This week my main, and to some extent, only focus has been on preparing for next week. I’m writing this on the flight to Barcelona, where I’ll be spending the next week in management meetings, at the first-ever Global MoodleMoot, and at the inaugural Open EdTech conference. It’s going to be pretty intense.
On Tuesday, I’ll presenting on-stage the beta demo of MoodleNet, which is something I’ve been working on at Moodle for the past couple of years. The reason it’s taken so long? Well, a combination of going through several research and design phases, and having a very small, part-time team. It’s an innovation project, but one I envisage having a high impact.
Consequently, and as always happens before something like this, the MoodleNet team has been all hands on deck getting things ready. The team, who all contracted for 2.5 days per week, have shifted their days to ‘front-load’ November. I’m ever so grateful, and very much appreciate them working this weekend too.
On Tuesday, Mayel and I showed Martin Dougiamas (Moodle’s Founder and CEO) the current status of MoodleNet. He asked lots of pertinent questions, and was overall impressed, calling MoodleNet ‘great’. I breathed a huge sigh of relief.
I had an unforgettable Friday, where I lost my passport for a good few hours. Given I go through periods of regular travel, I ensure it’s always in the same place. But it wasn’t there when I went for it on Friday afternoon which, on top of everything else, stressed me out quite a lot. I was on the phone with the UK Passport Office, who told me I wouldn’t be able to get a new one for at least seven days.
Eventually, my wife found it in a place both of us had already looked several times previously. It’s an object lesson in what stress can do to your perception. Right after that, I went out for dinner with the family, and my heart rate returned to a normal level.

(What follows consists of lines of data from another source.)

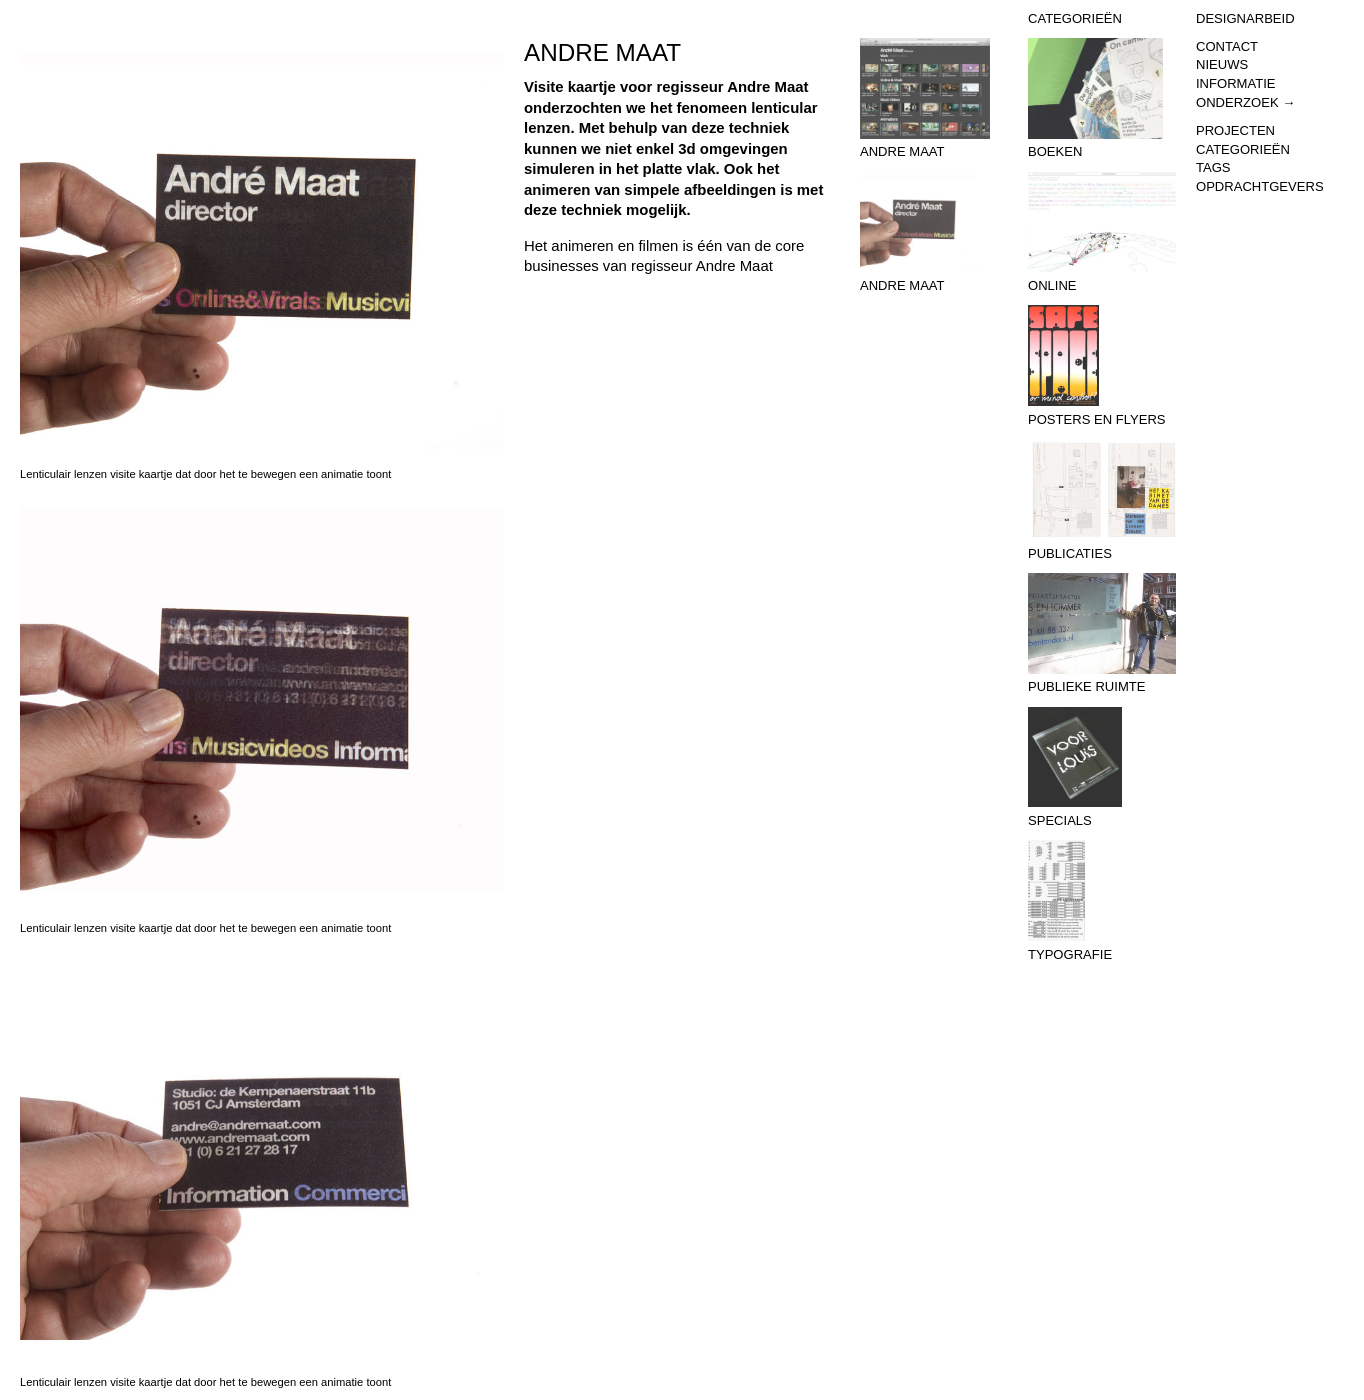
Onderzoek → (1245, 102)
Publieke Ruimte (1102, 634)
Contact (1227, 46)
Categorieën (1243, 149)
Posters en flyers (1102, 366)
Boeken (1102, 99)
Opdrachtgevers (1260, 186)
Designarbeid (1245, 18)
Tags (1213, 167)
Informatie (1235, 83)
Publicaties (1102, 500)
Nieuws (1222, 64)
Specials (1102, 768)
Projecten (1235, 130)
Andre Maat (934, 99)
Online (1102, 233)
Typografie (1102, 901)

Then, on Friday evening, Bryan Alexander got in touch, asking if I’d like to go to NYC at the beginning of December to speak about digital literacies. I instantly replied “YES” in all-caps, and told my wife, who’s always wanted to go to New York – especially at Christmas shopping time!

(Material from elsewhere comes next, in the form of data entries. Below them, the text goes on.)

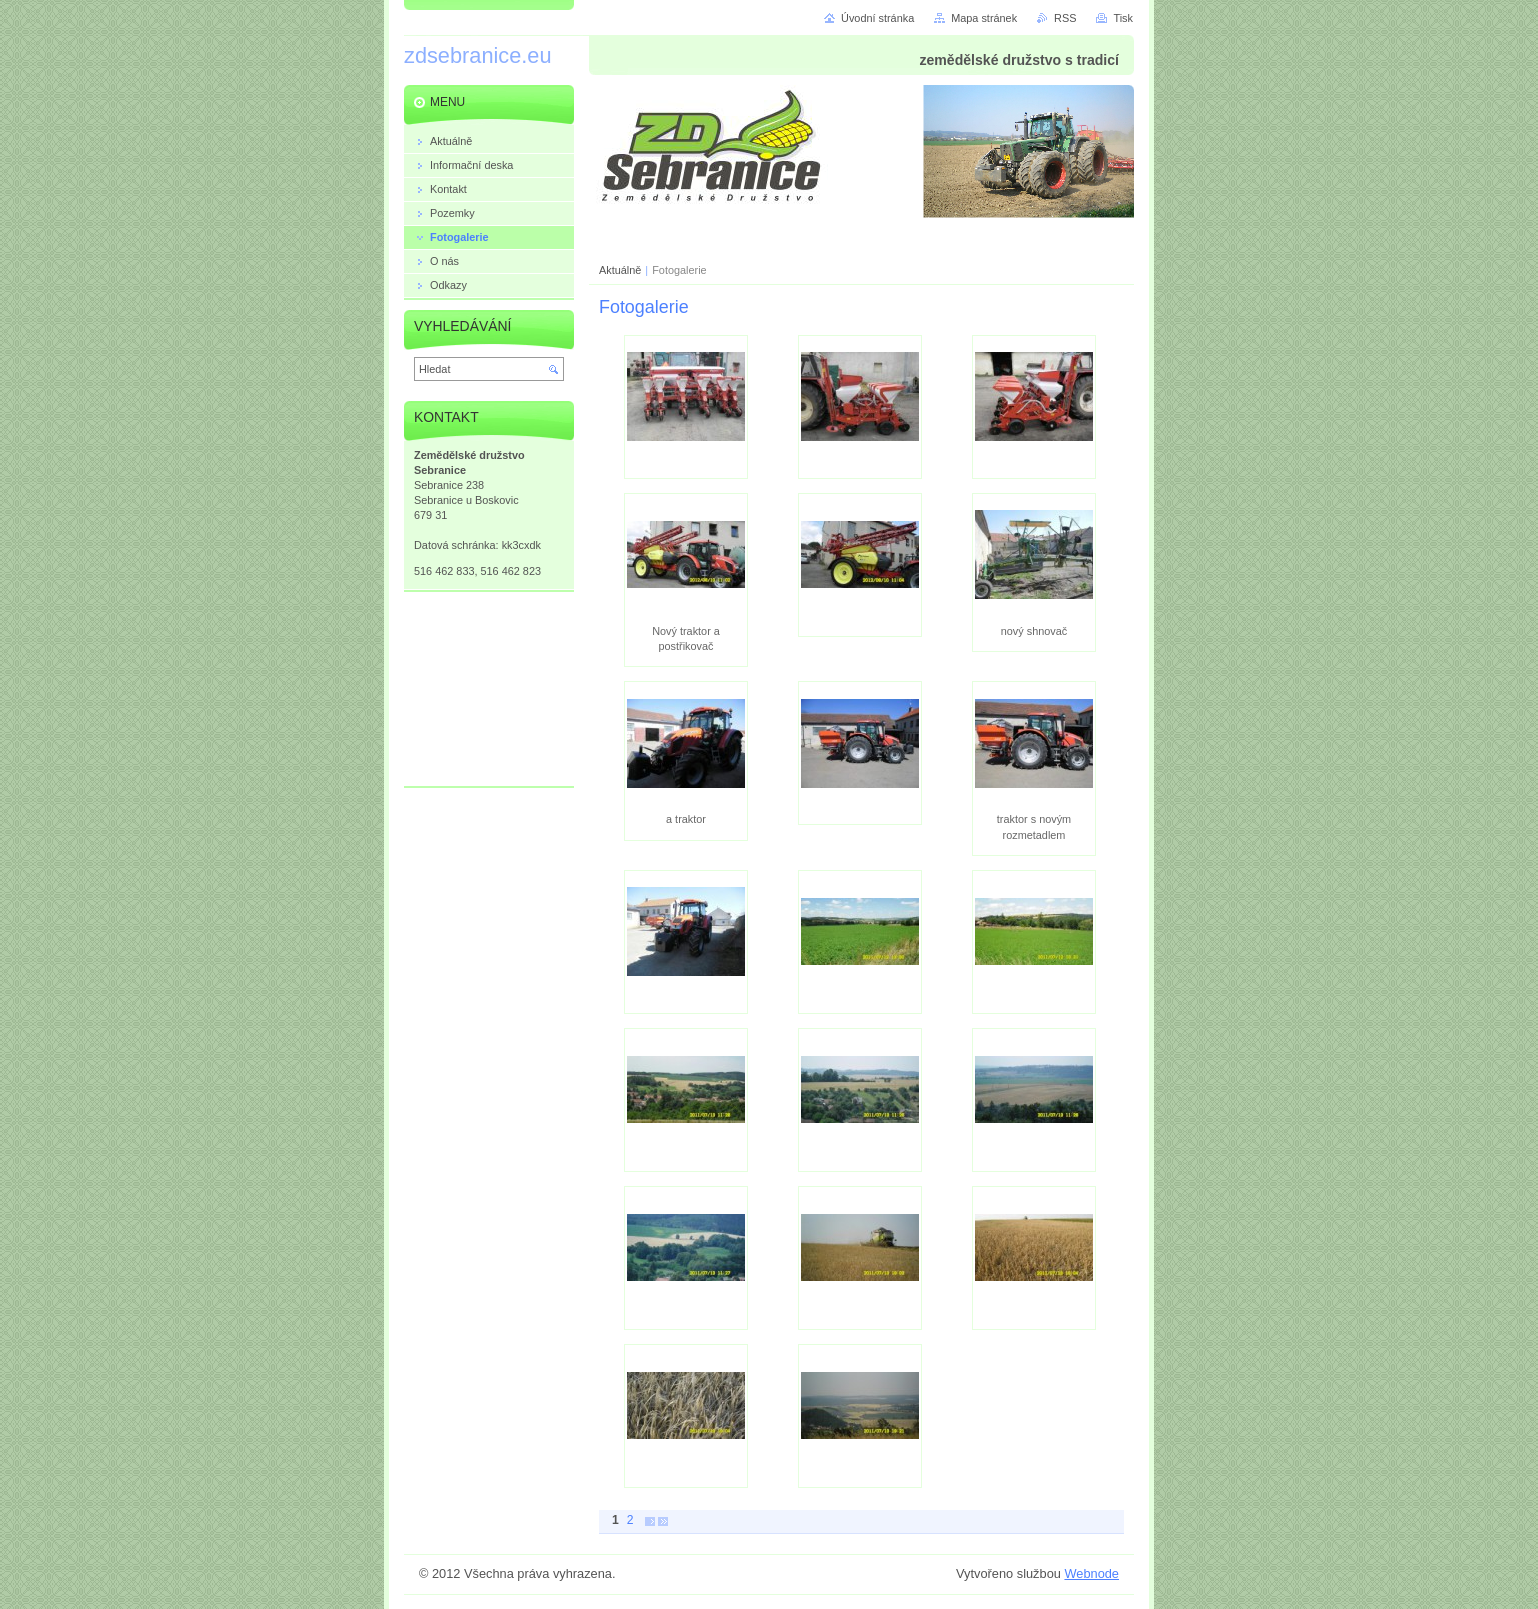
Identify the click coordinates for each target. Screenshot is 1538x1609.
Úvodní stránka (877, 18)
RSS (1065, 18)
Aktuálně (620, 270)
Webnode (1091, 1573)
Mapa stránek (984, 18)
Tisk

It’s amazing how you can read as much Stoic philosophy as you want, but controlling one’s emotions remains a lifelong project. This week, I’ve been getting out of bed at 06:00 to spend half an hour reading Marcus Aurelius’ Meditations, and Baltasar Gracian’s The Pocket Oracle and Art of Prudence. I’ve also been throwing The Oxford Book of Aphorisms into the mix this week, which I found particularly useful. I shudder to think how I would have reacted to the ups-and-downs of this week without a combination of early-morning reading, cups of tea, and L-Theanine.

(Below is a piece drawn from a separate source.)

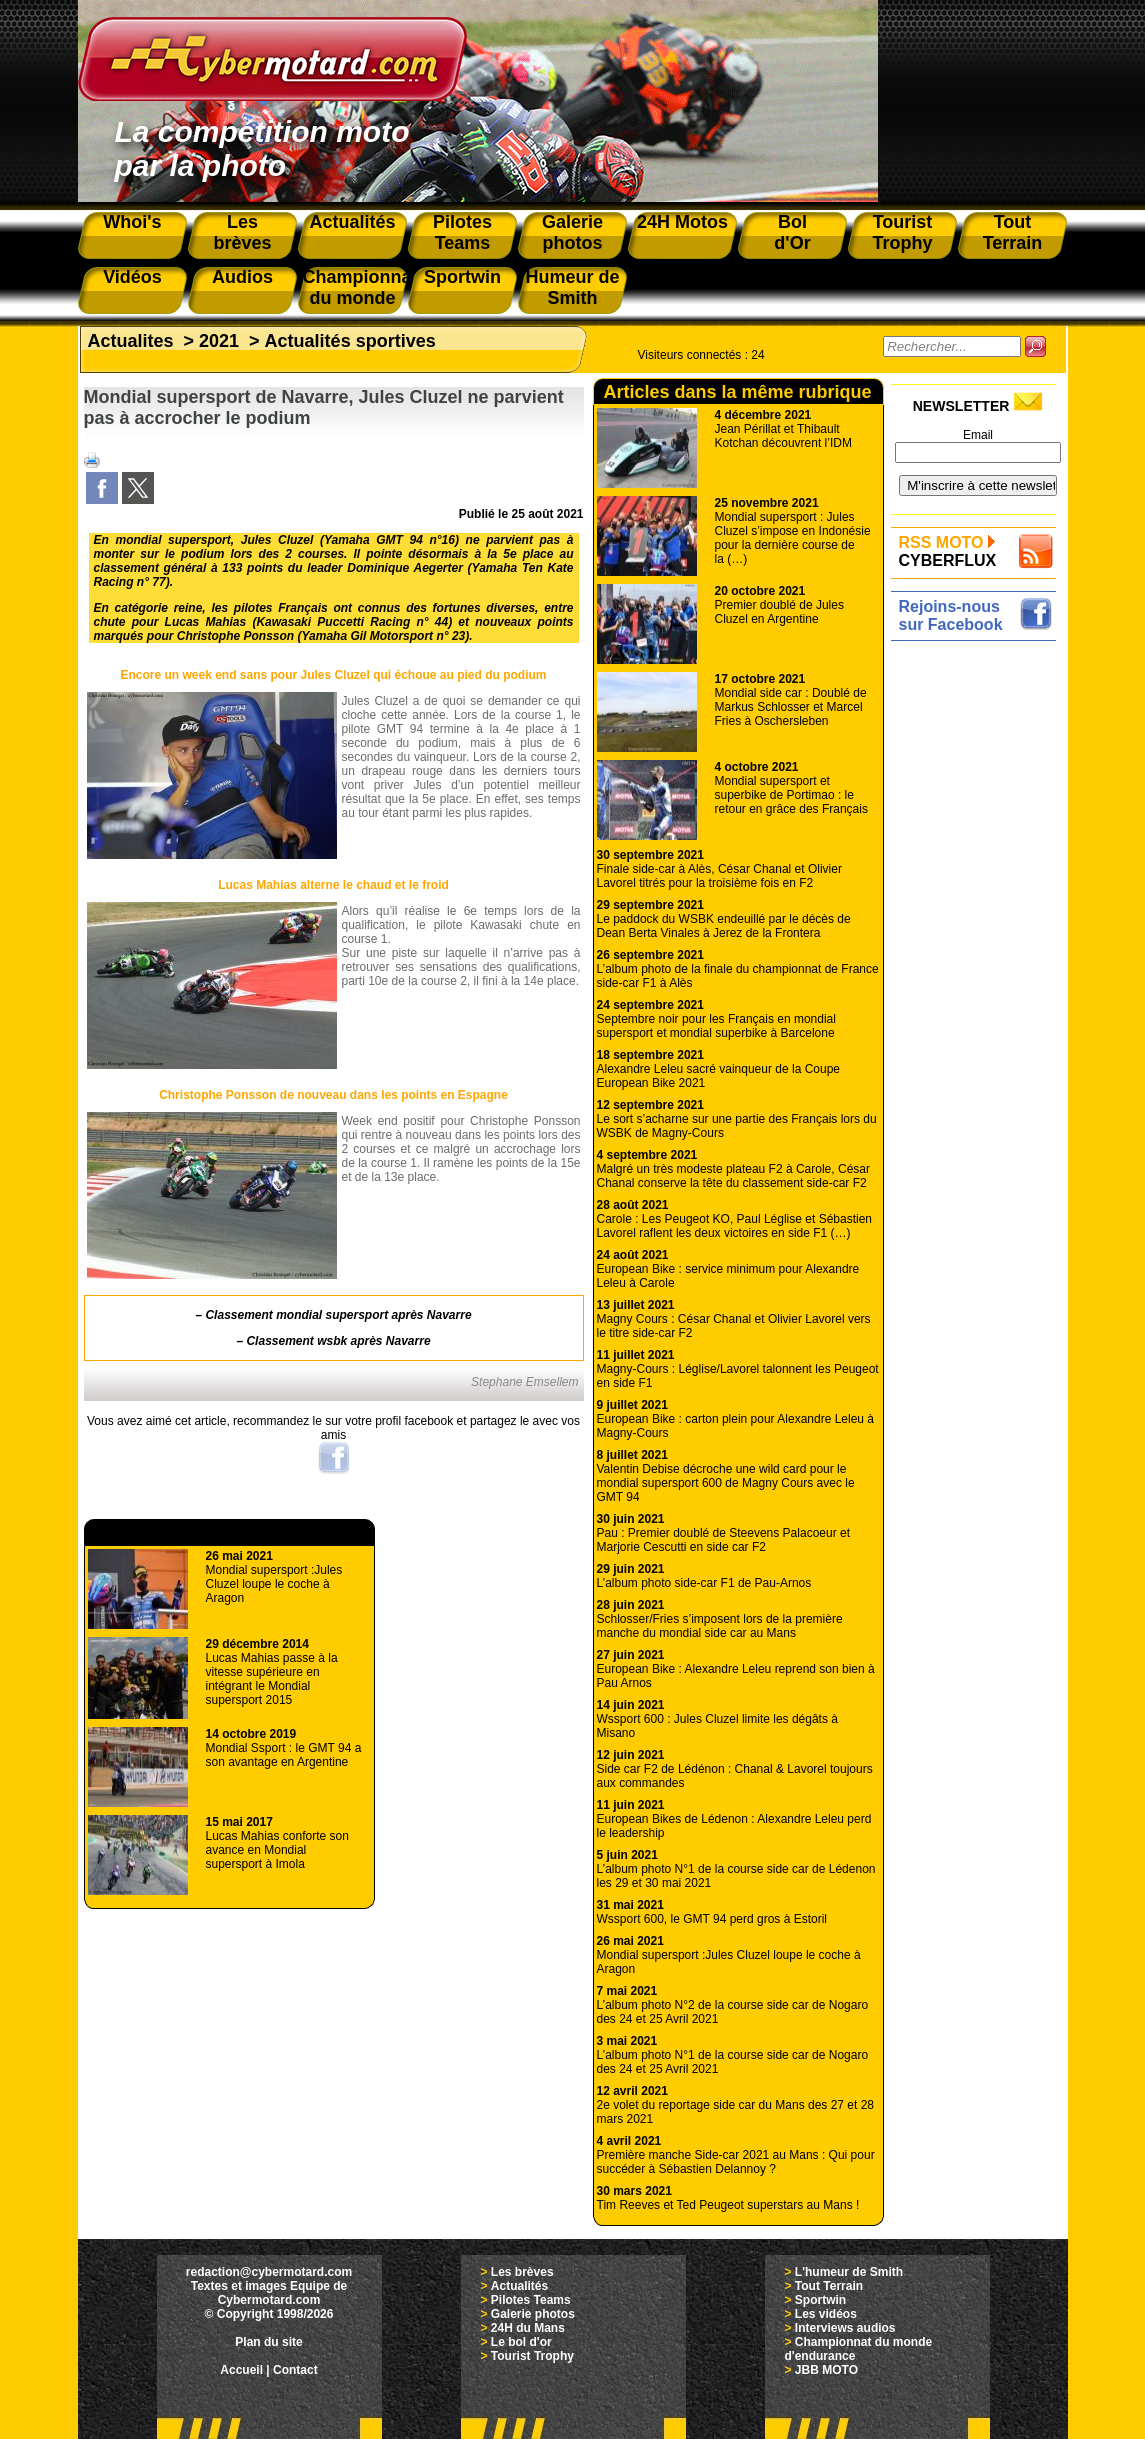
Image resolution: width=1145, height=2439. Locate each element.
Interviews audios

Finally, as I’ve already said where I’ll be and what I’m doing next week, just a quick reflection on remote working. I received the results of my 360-degree feedback recently, which scored me as either ‘Good’ or ‘Excellent’ across all 25 categories other than the couple that involved dealing with conflict in the workplace. It’s human nature to focus on the negatives, so instead, and especially this week, I’m just going to celebrate the fact that my colleagues rate me highly for ‘visionary leadership’!